Following the Supreme Court's decision in Zuber, the named plaintiffs in the present litigation filed a supplemental brief in this court urging reversal of Judge Timbers' decision in light of Zuber. In a lengthy response, however, the Secretary of Agriculture urged that the entire matter should be remanded to him for possible refashioning of the differential provision and that, in the meantime, the escrowing should be continued since otherwise market conditions in Connecticut could be seriously disrupted. In an affidavit in support of the Secretary's response, Herbert L. Forest, Director of the Dairy Division, Consumer and Marketing service, United States Department of Agriculture, predicted that immediated termination of the differential would lead to a substantial increase in the uniform price for 'distant' farmers marketing their milk in Connecticut, which would attract more milk than the manufacturing facilities could handle. Two months later, however, on April 1, 1970, the Secretary withdrew his request that the escrowing be continued since none of the parties had submitted a proposal which would effectively deal with the danger of surplus milk.

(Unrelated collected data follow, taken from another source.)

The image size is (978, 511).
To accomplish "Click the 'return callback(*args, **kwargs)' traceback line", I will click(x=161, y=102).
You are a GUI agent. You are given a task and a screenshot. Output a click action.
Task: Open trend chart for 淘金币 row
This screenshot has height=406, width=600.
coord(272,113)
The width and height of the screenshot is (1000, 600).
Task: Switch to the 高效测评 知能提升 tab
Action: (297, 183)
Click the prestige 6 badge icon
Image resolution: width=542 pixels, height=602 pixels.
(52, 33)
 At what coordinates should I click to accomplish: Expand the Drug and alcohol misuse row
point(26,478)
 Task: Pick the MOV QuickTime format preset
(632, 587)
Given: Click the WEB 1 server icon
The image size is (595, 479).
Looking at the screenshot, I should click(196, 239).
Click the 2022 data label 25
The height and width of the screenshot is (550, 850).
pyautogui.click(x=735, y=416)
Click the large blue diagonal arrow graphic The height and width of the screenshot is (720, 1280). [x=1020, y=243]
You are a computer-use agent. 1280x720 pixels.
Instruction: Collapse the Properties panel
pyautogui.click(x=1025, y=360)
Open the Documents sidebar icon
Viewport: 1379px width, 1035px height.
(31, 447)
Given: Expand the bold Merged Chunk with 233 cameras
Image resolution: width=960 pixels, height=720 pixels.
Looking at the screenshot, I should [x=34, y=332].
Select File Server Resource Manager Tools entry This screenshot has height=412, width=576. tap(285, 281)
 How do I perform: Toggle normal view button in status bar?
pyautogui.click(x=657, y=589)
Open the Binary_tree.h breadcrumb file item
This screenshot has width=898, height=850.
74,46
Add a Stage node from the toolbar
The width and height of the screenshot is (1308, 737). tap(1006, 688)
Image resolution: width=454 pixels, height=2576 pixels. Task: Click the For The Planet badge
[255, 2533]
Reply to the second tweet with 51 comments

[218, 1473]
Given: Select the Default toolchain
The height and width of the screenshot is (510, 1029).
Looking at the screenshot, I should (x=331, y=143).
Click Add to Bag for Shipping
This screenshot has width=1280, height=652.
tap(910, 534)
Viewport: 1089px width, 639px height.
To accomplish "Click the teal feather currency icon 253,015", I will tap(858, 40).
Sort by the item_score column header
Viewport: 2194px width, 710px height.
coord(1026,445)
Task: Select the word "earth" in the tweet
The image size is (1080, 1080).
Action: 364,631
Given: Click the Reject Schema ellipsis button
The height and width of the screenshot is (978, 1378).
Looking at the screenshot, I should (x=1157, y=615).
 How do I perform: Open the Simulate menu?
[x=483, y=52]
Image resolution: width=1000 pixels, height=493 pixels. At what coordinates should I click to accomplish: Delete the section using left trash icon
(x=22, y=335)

In papers which he filed with this court the Secretary stated:

'After a careful review of the proposals received, the Department of Agriculture has concluded that none of the ones which it believes appropriate subjects for administrative hearings, would be likely to alleviate substantially the problem which prompted the request that the escrowing be continued; i.e., the possibility of a substantial influx of milk into the market for which there are not adequate facilities. Accordingly there are no present proposals before the Secretary which will meet the problem, and no present way of taking substantial appropriate administrative action, with a definite and reasonable time period. In the circumstances, any request for continued escrowing would serve no useful purpose, and therefore the Secretary withdraws the previous request for the continued escrowing.'

Agreeing with the Secretary that immediate termination of the 'nearby' differential would disrupt the Connecticut market, but disagreeing that none of their proposals could effectively deal with the problem, the 'nearby' farmers urged this court to remand to the district court with directions either to 'enter an order providing for the gradual elimination of the price differential . . . at the rate of 12 cents on the date of its decision, 12 cents as of dates respectfully four and eight months from the date of the decision and 10 cents as of twelve months from the date of the decision,' or to conduct hearings 'with regard to whether or not such a remedy would be justifified in the interests of equity, economic efficiency and the larger public interest.' In either event, the 'nearby' producers argued, this court should order 'continued escrowing of the differential monies pending final termination of the challenged provisions.'

In a brief per curiam opinion we ...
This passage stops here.